Aber hallo! Danke für den Link! 

Brauche eigentlich kein Wort mehr zu sagen. 
Pling-plong. Habe gerade mal an meinem Hinterrad rumgezupft (XT-Nabe, 2mm-Speichen). Der Tonunterschied zwischen links und rechts beträgt eine große Terz, nämlich Fis zu D, um genau zu sein. Wenn ich meine Klampfe um diese vier Halbtöne zu hoch stimme, sind die Saiten an der Grenze zum Zerreißen. Vier Halbtöne zu tief, schlabbert alles nur noch rum.
Natürlich hat man als kleiner Hersteller keine besonders guten Karten, wenn man sich gegen etablierte Standards stemmen will. Andererseits ist es ärgerlich, wenn man neue Trends mitgehen muß, die einem ohne jede technische Begründung einfach so an die Scheibe klatschen, wie z.B. diese krumme Laufradgröße.

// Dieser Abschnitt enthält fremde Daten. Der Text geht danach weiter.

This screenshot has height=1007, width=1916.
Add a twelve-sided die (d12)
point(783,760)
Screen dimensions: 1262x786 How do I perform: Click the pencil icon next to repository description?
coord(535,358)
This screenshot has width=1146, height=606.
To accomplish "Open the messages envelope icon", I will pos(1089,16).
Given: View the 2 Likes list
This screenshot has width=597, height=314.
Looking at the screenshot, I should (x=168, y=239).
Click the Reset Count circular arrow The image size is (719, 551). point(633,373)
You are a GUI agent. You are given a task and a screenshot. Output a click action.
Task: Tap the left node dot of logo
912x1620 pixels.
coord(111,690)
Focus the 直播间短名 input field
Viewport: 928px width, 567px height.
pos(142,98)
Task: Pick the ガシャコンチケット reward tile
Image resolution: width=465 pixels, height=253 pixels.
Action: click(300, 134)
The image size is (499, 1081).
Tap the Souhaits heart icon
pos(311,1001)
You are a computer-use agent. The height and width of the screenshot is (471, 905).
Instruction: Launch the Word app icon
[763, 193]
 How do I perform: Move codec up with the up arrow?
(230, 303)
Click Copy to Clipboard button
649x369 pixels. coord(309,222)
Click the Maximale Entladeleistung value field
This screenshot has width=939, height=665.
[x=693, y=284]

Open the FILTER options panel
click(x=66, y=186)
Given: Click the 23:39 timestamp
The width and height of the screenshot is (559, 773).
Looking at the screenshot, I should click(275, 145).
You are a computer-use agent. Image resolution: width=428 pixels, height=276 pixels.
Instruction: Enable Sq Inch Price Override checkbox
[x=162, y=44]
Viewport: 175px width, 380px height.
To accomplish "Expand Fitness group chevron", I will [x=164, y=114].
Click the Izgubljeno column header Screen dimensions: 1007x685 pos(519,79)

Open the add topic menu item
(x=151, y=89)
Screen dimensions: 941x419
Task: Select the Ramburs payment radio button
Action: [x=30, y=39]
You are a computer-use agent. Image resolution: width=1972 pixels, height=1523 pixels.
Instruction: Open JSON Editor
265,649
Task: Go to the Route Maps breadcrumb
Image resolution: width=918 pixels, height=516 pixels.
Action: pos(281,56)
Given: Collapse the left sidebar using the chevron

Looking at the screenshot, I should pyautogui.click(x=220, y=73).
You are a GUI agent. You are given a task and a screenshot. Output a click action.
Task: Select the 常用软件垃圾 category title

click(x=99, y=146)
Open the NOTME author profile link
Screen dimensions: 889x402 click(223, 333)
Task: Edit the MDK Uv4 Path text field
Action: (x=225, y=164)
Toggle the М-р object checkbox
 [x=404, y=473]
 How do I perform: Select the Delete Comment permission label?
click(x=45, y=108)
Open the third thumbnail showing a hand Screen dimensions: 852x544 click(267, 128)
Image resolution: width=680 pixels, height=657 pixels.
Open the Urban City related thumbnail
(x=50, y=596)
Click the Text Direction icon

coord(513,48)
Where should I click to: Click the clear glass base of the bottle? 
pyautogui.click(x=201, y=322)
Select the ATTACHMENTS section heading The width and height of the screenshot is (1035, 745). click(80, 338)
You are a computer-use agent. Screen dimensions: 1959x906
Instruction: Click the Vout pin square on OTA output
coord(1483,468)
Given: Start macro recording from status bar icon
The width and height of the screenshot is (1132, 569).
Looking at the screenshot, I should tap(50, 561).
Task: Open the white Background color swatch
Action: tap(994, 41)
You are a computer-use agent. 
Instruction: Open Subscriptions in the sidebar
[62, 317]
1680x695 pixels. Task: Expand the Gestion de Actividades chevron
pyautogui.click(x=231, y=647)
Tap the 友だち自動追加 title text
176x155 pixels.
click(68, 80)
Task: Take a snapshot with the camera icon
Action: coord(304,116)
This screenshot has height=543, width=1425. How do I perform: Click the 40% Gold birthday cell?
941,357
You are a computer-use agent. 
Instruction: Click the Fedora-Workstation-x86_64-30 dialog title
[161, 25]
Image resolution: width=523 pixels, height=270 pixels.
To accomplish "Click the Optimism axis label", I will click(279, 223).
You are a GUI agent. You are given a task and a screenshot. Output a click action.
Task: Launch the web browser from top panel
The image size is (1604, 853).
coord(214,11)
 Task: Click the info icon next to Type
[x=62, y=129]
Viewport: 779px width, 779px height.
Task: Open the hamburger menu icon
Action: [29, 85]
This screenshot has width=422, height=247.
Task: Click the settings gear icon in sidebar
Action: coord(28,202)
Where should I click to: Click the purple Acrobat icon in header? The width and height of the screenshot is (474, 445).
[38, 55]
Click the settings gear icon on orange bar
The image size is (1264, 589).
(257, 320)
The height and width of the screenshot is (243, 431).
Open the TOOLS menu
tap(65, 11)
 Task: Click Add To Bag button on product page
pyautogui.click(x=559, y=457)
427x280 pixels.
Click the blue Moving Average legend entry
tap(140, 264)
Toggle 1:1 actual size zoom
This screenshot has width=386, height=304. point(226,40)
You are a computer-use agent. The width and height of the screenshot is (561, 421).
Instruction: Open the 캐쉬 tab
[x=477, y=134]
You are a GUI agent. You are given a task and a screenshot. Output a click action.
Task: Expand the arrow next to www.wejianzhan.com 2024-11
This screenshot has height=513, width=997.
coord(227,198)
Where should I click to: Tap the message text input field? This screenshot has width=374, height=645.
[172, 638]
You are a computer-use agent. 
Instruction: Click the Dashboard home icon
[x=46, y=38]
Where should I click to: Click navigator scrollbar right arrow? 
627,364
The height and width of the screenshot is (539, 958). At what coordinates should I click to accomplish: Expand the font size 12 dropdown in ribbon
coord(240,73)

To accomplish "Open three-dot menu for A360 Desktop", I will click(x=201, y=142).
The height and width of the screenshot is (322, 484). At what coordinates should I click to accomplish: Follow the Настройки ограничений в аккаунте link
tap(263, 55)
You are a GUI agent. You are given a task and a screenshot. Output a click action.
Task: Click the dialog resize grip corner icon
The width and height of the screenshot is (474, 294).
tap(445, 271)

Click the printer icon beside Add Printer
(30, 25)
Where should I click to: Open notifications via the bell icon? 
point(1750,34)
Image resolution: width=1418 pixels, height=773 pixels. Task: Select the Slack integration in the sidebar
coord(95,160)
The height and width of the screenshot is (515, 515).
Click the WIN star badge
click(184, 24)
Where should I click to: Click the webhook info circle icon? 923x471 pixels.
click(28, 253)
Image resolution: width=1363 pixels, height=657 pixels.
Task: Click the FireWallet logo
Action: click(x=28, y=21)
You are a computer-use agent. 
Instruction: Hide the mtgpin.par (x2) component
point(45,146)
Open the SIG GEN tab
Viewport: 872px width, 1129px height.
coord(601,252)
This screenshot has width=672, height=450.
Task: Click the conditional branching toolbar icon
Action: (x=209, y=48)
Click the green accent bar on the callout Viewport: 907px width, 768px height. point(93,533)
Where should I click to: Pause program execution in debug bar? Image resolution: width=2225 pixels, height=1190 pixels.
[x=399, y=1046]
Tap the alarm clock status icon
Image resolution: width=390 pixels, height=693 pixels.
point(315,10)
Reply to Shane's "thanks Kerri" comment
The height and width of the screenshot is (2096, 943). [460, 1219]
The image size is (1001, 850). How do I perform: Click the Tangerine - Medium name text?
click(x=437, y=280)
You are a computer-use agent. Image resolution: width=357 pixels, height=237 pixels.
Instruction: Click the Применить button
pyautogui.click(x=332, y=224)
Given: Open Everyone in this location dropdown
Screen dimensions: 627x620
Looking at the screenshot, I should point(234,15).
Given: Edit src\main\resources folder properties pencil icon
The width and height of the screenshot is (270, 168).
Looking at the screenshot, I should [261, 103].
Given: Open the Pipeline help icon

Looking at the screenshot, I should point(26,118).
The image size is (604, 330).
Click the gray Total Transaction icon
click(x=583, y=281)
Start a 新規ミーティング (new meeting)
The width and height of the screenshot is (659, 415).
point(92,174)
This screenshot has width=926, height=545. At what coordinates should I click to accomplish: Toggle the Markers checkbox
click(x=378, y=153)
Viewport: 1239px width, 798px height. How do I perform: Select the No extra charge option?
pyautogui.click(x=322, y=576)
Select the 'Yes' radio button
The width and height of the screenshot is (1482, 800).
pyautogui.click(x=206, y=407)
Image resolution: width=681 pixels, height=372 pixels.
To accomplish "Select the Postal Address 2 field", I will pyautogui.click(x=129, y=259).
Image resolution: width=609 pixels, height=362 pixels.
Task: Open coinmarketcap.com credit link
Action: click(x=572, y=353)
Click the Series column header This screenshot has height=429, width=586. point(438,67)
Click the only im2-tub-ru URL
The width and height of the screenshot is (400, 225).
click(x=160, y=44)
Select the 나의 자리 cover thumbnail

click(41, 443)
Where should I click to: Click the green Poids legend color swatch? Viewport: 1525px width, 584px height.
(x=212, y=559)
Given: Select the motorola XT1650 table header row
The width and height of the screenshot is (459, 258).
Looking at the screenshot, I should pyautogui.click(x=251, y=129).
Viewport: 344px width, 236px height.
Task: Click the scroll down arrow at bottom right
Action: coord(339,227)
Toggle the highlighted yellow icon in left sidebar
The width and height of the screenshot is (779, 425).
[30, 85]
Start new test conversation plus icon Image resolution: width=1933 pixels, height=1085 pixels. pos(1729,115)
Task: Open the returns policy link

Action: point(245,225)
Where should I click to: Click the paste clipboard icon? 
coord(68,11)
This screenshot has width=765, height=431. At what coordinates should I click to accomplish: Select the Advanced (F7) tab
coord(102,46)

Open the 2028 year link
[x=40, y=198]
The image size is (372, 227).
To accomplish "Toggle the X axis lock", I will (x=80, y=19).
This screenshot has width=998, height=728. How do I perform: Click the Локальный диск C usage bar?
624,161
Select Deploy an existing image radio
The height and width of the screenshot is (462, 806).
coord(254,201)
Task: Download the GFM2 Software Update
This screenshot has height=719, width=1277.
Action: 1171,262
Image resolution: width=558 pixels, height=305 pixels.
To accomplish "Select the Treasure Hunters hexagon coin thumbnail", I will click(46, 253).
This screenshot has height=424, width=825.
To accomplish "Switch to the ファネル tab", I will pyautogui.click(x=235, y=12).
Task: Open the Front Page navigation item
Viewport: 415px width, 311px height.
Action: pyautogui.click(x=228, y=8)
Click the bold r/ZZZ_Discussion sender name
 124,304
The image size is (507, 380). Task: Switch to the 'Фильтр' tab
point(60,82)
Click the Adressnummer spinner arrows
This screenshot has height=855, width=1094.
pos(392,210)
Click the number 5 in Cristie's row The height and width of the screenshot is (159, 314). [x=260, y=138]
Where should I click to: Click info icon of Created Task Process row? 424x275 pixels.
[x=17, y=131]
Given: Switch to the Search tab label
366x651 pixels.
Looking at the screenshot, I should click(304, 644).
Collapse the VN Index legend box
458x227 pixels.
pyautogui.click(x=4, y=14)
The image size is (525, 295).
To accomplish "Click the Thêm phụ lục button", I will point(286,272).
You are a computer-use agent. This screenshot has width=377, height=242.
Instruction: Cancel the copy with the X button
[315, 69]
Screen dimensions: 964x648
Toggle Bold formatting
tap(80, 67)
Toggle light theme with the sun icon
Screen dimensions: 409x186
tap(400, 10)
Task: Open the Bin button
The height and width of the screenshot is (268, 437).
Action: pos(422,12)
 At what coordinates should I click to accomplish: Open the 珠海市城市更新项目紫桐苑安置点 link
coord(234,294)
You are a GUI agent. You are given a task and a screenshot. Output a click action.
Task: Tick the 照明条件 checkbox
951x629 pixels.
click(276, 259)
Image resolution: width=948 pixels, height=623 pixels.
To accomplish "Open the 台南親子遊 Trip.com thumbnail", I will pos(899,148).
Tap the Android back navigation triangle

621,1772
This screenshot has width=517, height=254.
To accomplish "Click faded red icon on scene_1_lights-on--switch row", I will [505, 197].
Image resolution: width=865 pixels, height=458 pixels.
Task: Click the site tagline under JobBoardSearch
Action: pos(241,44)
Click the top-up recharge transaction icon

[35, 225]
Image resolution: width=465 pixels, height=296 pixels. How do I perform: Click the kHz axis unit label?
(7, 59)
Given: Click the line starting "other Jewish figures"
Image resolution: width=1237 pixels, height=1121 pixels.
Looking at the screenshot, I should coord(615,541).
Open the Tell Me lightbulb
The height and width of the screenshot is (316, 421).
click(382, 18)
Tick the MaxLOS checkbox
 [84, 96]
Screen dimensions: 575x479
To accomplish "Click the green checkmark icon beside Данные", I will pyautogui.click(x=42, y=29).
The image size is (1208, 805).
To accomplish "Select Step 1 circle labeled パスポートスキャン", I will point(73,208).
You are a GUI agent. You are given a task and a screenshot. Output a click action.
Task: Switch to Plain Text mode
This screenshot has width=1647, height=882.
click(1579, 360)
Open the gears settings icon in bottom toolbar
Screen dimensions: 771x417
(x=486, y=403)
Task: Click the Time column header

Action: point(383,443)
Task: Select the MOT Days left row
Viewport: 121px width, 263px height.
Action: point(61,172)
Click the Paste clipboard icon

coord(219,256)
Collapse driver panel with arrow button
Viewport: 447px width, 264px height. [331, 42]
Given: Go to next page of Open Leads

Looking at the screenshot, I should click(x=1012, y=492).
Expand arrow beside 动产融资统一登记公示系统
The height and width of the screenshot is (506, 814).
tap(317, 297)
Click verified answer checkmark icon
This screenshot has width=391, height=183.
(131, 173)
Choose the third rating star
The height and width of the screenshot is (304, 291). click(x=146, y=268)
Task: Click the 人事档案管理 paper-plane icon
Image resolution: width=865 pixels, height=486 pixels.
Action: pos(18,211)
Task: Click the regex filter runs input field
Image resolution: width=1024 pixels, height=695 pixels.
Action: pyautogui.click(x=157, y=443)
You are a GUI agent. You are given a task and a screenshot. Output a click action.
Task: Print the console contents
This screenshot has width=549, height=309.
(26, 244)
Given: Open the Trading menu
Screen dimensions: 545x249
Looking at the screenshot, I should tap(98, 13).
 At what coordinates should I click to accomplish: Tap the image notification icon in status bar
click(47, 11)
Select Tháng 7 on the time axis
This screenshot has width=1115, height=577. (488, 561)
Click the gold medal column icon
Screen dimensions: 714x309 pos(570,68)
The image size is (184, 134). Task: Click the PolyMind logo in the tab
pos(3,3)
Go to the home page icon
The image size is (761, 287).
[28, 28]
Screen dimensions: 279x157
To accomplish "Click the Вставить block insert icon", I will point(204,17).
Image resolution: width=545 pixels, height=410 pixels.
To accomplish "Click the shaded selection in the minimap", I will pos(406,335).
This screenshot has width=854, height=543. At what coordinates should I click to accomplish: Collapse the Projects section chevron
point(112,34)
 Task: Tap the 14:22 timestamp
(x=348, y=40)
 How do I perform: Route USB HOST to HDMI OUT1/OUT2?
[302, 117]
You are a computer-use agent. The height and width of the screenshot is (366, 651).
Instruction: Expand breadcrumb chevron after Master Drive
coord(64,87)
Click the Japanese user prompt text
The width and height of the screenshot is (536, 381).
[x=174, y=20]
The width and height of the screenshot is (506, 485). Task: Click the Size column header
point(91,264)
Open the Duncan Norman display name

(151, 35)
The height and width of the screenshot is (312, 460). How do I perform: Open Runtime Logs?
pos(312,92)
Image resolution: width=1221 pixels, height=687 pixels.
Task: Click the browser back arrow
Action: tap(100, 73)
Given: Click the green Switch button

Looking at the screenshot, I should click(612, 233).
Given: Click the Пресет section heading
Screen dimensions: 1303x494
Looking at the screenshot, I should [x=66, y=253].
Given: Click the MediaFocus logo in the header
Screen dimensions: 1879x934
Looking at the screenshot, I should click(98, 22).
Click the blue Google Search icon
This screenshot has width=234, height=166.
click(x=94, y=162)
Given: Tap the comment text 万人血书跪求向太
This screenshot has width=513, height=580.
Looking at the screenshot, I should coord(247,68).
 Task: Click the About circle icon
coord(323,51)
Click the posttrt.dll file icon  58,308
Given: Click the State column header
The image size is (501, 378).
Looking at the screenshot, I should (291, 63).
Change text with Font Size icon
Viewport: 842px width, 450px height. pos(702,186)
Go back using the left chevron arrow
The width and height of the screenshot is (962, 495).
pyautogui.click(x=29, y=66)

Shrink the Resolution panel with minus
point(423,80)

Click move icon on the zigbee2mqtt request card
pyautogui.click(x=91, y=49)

Kettenstrebenlänge, Reifenfreigang, Laufrad- und Rahmensteifigkeit, Raderhebungskurve, Federweg - all das hätte eher dafür gesprochen, von 26" auf 24" zu gehen, anstatt in die andere Richtung.
Das hier wird das Internet-Community-Bike und damit könnte man ja mal ein Zeichen setzen und deutlich machen, was die Community von den etablierten Standards so hält.
Bei meinem letzten Speichenbruch habe ich mir übrigens nicht das Schaltwerk ins Rad gerammt, sondern habe mir einfach nur erlaubt, auf griffigem Asphalt auf der Stelle zu wenden. Lenker 90° eingeschlagen, Vorderrad rollt von selbst, weil's leicht bergab geht und das Hinterrad steht absolut still. Hat gereicht, batsch, zwei Speichen gerissen. Okay, das Rad war schon alt und auch nicht sonderlich hochwertig. Ärgerlich war's trotzdem, v.a. wenn man weiß, welchem Unfug man das zu verdanken hat.

Gruß,

Clemens


----------



## SofusCorn (31. Mai 2014)

Das hört sich bei dir jetzt so an als ob Speichen reißen durch zu hohe Spannung. Es ist eher das Gegenteil der Fall. Wenn Speichen schwächer eingespannt sind als die anderen, brechen sie.


----------



## veraono (31. Mai 2014)

pezolived schrieb:


> Bei meinem letzten Speichenbruch habe ich mir übrigens nicht das Schaltwerk ins Rad gerammt, sondern habe mir einfach nur erlaubt, auf griffigem Asphalt auf der Stelle zu wenden. Lenker 90° eingeschlagen, Vorderrad rollt von selbst, weil's leicht bergab geht und das Hinterrad steht absolut still. Hat gereicht, batsch, zwei Speichen gerissen. Okay, das Rad war schon alt und auch nicht sonderlich hochwertig. Ärgerlich war's trotzdem, v.a. wenn man weiß, welchem Unfug man das zu verdanken hat.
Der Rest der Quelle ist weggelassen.